If you think that sounds rarified and distant from real life remember, the central banks have given up shifting their official rates by more than a quarter-point at a time, at intervals of a month or more and accompanied by lengthy, soul-searched explanations. The American bond market just pounced.

Yesterday it recovered a little. This could all turn out to be a flurry of midsummer madness. Don't bet on it, though.

At the very least, we have been warned that the era of dirt cheap money sluicing round the world in seemingly limitless quantities cannot last for ever - and it is this cheap money that is fuelling the boom in equities.

Companies borrow it to bid for each other and, when they cannot spot a bid target, to return cash to their shareholders. Julien Garran, Legal & General's strategist, reckons that US corporates alone returned nine per cent of their capital to shareholders last year and that the rate of share buy-backs has doubled in 2007.
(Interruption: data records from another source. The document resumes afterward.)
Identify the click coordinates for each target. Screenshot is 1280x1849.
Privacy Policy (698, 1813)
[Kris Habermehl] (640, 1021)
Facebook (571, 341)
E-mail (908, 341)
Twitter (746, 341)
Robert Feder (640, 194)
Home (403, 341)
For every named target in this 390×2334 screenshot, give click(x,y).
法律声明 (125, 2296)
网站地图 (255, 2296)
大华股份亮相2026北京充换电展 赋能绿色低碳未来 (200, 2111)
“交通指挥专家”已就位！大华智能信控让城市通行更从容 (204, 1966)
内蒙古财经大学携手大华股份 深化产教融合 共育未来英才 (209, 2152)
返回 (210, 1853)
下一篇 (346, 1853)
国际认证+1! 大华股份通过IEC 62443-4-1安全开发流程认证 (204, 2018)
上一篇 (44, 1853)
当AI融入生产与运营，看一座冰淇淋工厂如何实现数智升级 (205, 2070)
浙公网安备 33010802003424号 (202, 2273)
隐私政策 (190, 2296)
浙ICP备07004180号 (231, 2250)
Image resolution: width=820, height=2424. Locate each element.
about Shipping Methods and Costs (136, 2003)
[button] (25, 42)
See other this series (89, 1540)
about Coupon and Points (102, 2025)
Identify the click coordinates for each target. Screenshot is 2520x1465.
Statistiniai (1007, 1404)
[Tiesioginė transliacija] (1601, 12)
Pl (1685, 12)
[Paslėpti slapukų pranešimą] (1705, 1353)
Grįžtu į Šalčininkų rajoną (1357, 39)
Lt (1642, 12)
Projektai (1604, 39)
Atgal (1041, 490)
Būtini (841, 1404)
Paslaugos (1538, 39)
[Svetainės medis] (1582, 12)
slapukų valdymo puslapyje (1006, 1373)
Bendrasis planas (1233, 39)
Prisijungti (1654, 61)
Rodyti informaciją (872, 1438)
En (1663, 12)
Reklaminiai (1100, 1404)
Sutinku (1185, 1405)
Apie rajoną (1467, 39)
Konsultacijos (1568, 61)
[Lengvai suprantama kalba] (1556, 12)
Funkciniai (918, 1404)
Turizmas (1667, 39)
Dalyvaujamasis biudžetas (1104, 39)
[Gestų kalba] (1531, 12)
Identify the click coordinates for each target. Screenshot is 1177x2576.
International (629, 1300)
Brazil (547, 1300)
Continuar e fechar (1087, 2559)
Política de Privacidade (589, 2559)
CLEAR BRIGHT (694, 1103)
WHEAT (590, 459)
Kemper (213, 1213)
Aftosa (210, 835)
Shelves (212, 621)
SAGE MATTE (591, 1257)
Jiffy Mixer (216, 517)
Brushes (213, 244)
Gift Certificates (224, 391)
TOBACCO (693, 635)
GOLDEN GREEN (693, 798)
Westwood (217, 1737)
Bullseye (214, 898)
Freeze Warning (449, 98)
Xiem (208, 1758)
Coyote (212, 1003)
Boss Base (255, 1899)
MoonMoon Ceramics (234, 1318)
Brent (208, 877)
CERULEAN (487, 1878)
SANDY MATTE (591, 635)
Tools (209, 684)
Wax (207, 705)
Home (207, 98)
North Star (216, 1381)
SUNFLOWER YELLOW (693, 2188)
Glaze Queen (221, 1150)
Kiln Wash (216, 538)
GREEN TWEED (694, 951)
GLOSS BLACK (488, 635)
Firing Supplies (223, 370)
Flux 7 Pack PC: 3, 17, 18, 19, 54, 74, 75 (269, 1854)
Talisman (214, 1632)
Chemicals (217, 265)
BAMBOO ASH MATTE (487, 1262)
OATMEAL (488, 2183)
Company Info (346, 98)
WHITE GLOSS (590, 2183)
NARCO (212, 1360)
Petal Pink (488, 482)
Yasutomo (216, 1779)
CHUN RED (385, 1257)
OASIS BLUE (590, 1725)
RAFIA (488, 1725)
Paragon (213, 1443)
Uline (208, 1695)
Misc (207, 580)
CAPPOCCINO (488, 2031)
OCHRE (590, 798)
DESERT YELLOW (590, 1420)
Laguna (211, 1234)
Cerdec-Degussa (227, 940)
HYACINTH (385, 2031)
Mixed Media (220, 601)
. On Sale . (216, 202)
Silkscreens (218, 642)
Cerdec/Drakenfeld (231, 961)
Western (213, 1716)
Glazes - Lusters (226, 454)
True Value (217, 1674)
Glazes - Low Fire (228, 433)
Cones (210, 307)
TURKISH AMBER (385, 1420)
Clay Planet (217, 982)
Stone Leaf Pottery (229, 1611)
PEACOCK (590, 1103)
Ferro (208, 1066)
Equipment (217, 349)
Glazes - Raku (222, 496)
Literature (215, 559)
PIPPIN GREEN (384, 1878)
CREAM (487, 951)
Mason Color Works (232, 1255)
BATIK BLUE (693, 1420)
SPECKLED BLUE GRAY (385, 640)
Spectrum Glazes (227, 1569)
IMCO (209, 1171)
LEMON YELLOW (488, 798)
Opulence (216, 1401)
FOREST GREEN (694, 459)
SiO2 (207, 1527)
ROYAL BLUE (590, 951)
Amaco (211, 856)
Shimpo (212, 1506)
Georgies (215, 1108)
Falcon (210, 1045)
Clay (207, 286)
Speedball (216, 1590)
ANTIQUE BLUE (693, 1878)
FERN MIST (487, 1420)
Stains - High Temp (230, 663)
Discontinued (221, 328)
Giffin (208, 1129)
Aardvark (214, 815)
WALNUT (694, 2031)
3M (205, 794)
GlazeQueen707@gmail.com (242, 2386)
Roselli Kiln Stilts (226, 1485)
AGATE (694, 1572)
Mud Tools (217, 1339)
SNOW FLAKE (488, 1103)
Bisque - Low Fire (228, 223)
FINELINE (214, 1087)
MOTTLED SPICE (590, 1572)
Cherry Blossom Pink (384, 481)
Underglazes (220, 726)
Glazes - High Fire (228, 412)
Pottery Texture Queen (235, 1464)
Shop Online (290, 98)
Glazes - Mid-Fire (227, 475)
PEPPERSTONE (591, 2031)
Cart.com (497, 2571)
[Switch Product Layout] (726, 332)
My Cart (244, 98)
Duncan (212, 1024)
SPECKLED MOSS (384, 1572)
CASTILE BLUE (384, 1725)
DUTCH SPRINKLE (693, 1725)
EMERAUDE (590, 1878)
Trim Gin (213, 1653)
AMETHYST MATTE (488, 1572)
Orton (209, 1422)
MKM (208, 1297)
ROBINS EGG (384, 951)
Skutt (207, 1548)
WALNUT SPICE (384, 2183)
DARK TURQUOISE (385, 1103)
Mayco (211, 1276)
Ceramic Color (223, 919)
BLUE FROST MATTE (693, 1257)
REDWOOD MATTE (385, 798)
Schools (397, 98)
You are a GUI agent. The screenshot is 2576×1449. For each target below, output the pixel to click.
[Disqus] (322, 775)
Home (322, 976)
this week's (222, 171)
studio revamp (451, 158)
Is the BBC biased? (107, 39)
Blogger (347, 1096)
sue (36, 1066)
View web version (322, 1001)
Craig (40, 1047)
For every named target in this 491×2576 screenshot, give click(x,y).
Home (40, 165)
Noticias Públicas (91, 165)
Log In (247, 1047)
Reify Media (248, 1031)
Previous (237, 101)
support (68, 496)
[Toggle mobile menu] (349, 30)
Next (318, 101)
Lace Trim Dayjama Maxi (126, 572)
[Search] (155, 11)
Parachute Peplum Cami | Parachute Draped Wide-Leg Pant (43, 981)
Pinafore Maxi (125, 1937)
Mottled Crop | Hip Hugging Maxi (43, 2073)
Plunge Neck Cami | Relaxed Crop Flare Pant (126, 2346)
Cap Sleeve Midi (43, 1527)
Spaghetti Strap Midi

Without the oxygen of these bids and buy-backs, you have to expect equities to take a breather, even if nothing else goes wrong.

It looks as if the world really is changing. We have had five-and-a-half years of unbroken global economic growth, the longest in all recorded economic history according to Larry Summers, the former US Treasury Secretary who went on to be president of Harvard. Arguably we owe it to an even longer, sustained fall in interest rates as measured by US Treasury yields. Mr Garran has a graph showing that a 20-year trend line was broken this week.

American bonds have been buoyed up because the Chinese - and others piling up colossal trade surpluses exporting to the States (and our good selves) - have recycled the proceeds into US Treasuries, lending it to the low-tax, highspending Bush administration.

Now there are signs they are having second thoughts. There is talk of buying outright the sources of some of the raw materials that China has to import in monstrous quantities just to keep going nowadays. Last week they even set aside a possibly experimental sackful of dollars to invest in a Blackstone private equity fund.

The Russians are deploying their new oil wealth at home. So increasingly are Middle Easterners - no gold Rollers in the desert this time.

Others are following the example of Norway, Singapore and Abu Dhabi with "sovereign wealth funds" for the benefit of future generations. Mr Garran counts seven of the world's ten main surplus countries now running such funds. It is all money destined to do something better than fund other people's share buy-backs.